Dear all,
I'd like to align the WGS data derived from PE50 to the human genome with BWA
or Bowtie2
, but the overall mapping rate was as low as 40%. Below is my command.
nohup bwa mem -t 48 GRCh38.bwa L01_5-8_1.fq.gz L01_5-8_2.fq.gz -o align.pe.sam &
nohup time bowtie2 -k 1 -p 36 -x GRCh38.p12 -1 L01_5-8_1.fq.gz -2 L01_5-8_2.fq.gz -S align.pe.bowtie2.sam &
Then I extracted out the unmapped reads and wonder the reason why they could not be aligned to the reference, so I utilized blastn
to double check what the unmapped reads exactly were. Interesting, the result generated by blastn
revealed all most unmapped reads were from the human reference, indeed. The following is my command of blastn
and part of the result, the 4th column of which is mapped length.

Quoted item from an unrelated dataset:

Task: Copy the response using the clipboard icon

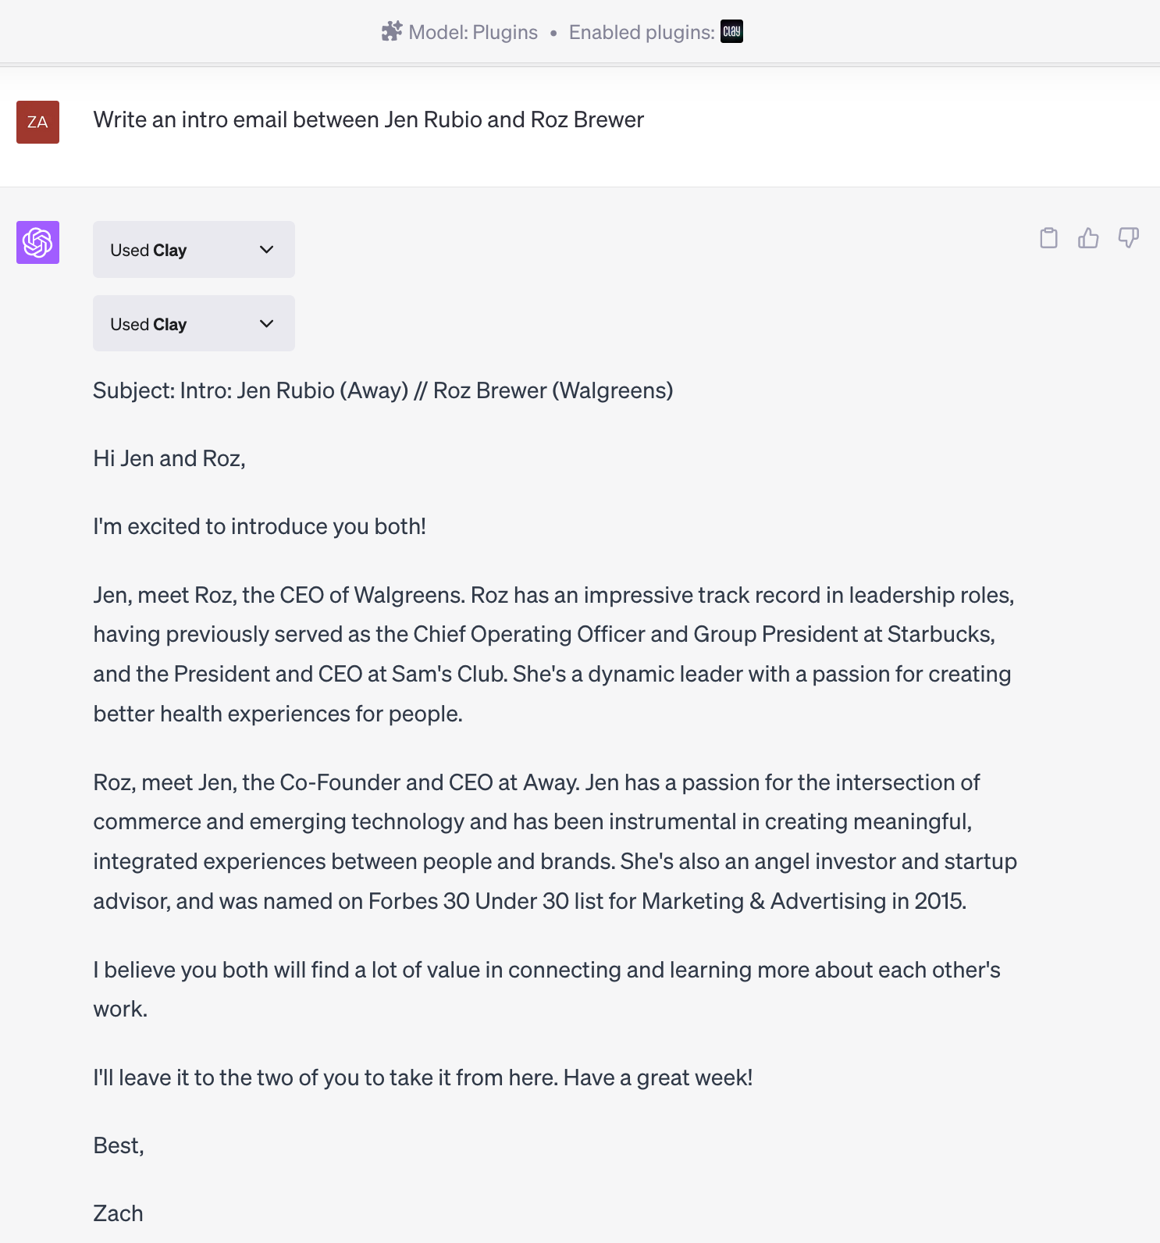Action: point(1048,238)
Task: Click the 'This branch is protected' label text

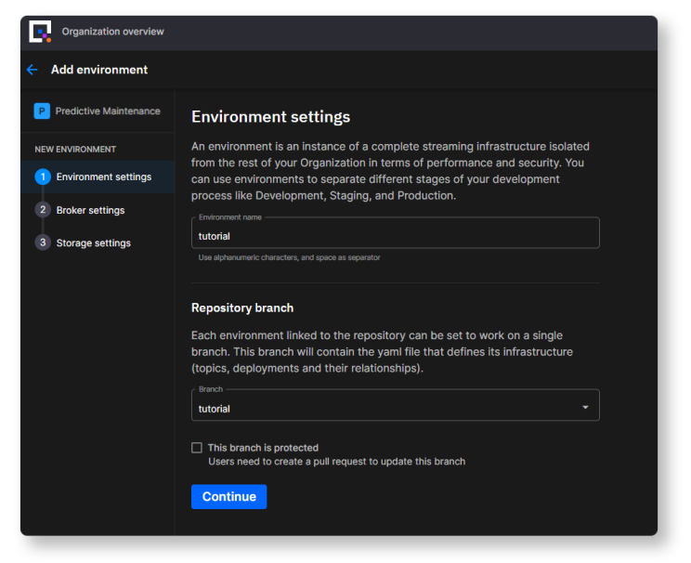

nohup blastn -query unmapped_reads.fa -strand both -db GRCh38 -out out.outfmt6_nt.txt -outfmt "6 qaccver saccver pident length mismatch gapopen qstart qend sstart send evalue bitscore qlen slen sstrand covhsp stitle" -num_threads 40 -max_target_seqs 1 -max_hsps 1 -dust no &
CL200085426L1C001R001_1175_2 chr9 100.000 39 0 0 11 49 118071004 118070966 6.85e-12 73.1 49
CL200085426L1C001R001_740_1 chr5 93.878 49 3 0 2 50 49602840 49602888 5.53e-13 76.8 50
CL200085426L1C001R001_2083_1 chr7 100.000 30 0 0 1 30 154413262 154413291 7.20e-07 56.5 50
CL200085426L1C001R001_2722_1 chr1 98.000 50 1 0 1 50 225676657 225676706 7.10e-17 89.8 50
CL200085426L1C001R001_2771_1 chr2 98.000 50 1 0 1 50 74907622 74907573 7.10e-17 89.8 50
CL200085426L1C001R001_2906_1 chrX 97.826 46 1 0 3 48 68388262 68388307 1.09e-14 82.4 48
CL200085426L1C001R001_2906_2 chrY 100.000 38 0 0 1 38 12035127 12035164 2.57e-11 71.3 50
CL200085426L1C001R001_2717_1 chr7 96.000 50 2 0 1 50 19529382 19529431 3.30e-15 84.2 50
Is there anyone have encountered such problem, and how can I handle that? Thanks very much!
Thanks, I'm going to have a try, maybe there is something different.